About this exercise: Only some lines are wanted. Transcribe, exactly, the lines below from the line with "Open the Metamillions thumbnail for Token 52" up to and including the line with "Image resolution: width=720".

Records provided:
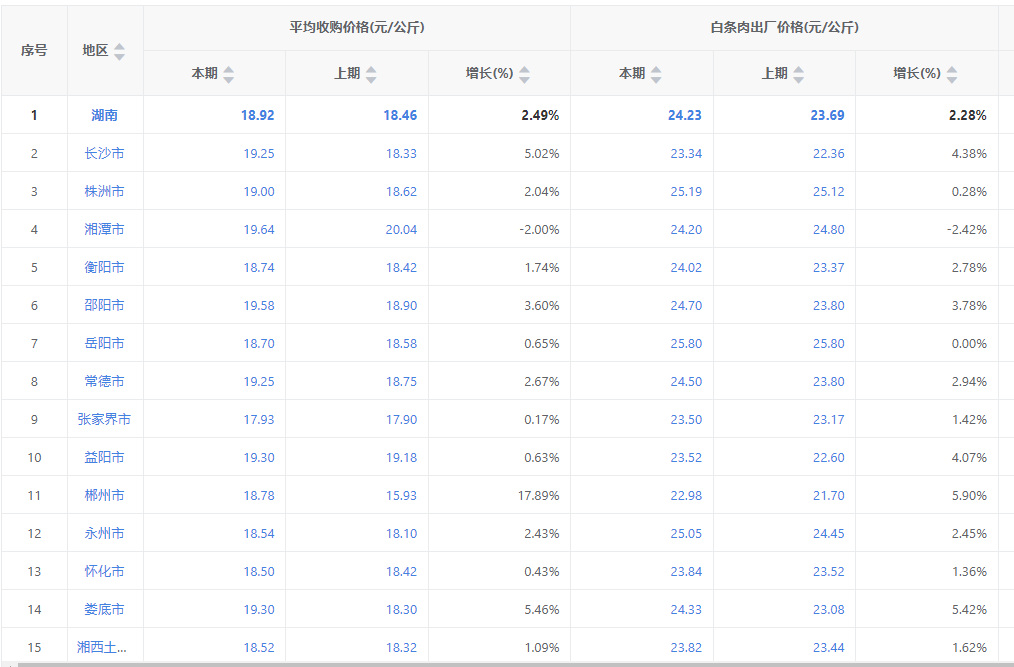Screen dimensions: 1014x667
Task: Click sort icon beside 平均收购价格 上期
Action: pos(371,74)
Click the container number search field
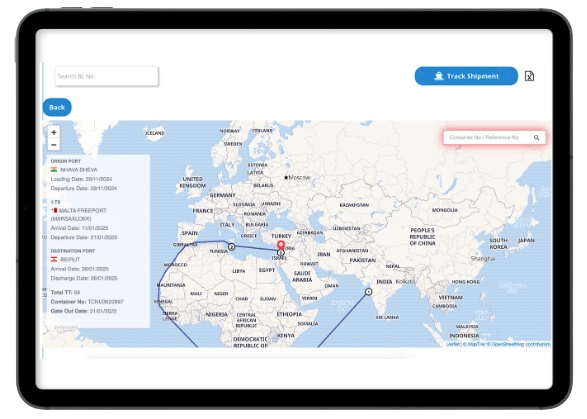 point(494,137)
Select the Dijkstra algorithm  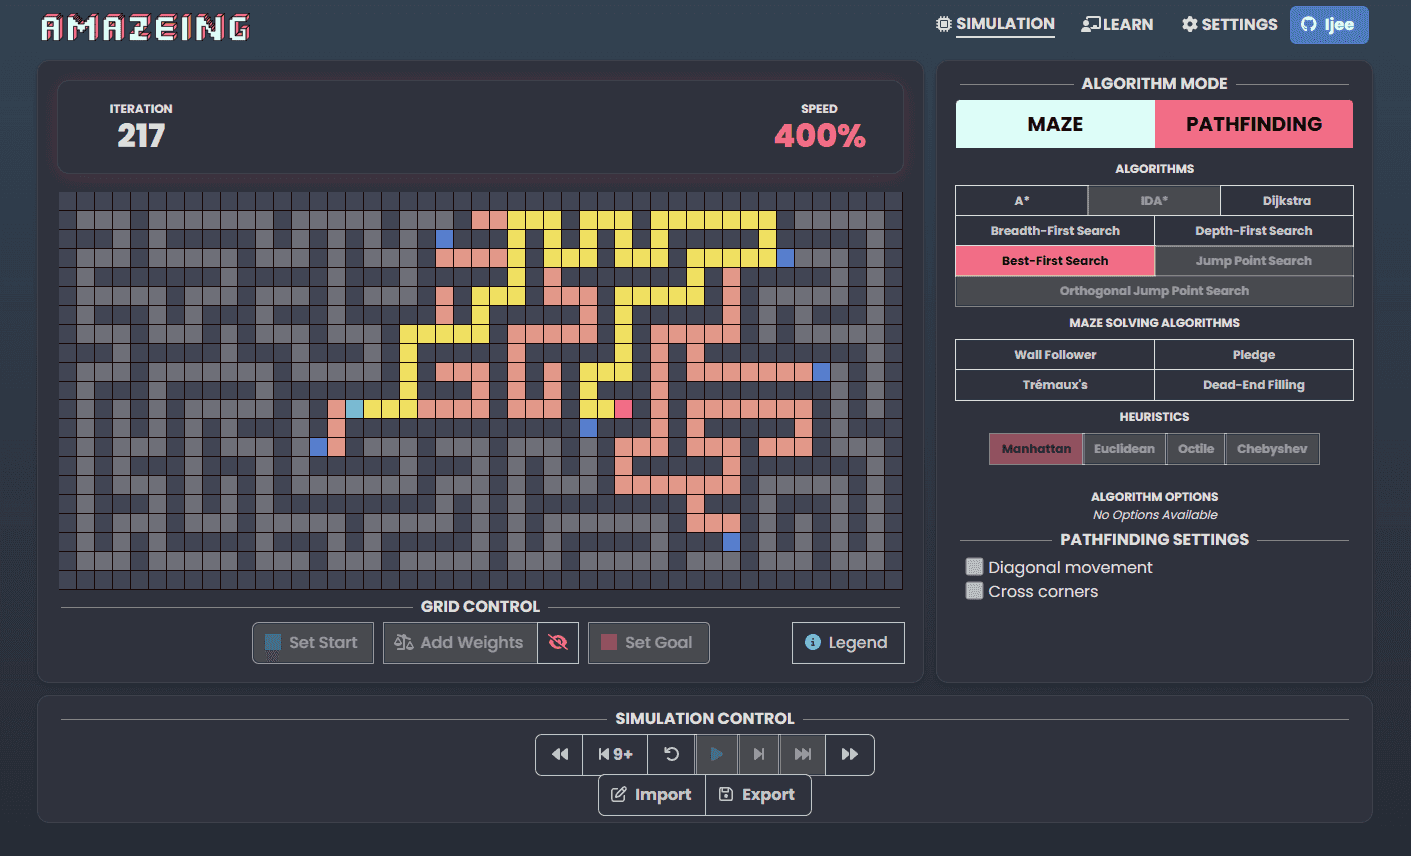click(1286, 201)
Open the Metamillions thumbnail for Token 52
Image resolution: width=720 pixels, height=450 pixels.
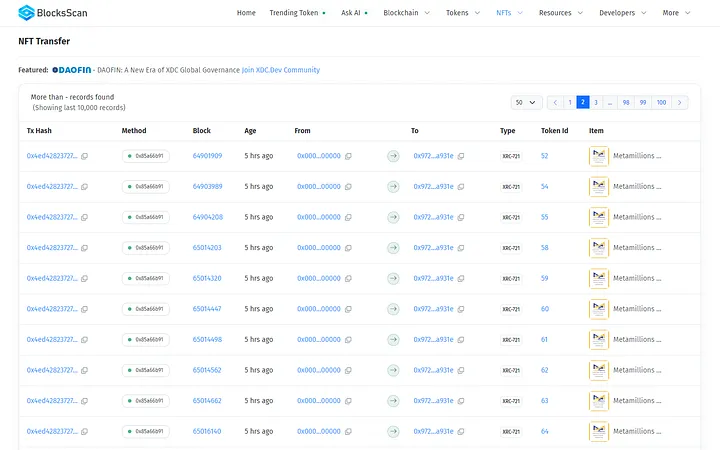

...

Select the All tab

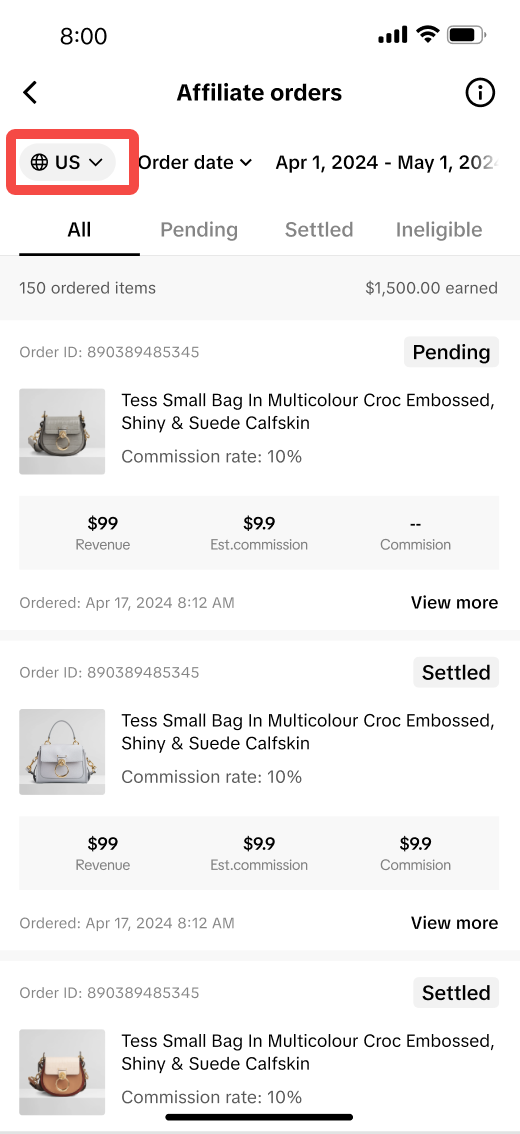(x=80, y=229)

Response for this exercise:
Open the Metamillions thumbnail for Token 52
Image resolution: width=720 pixels, height=450 pixels.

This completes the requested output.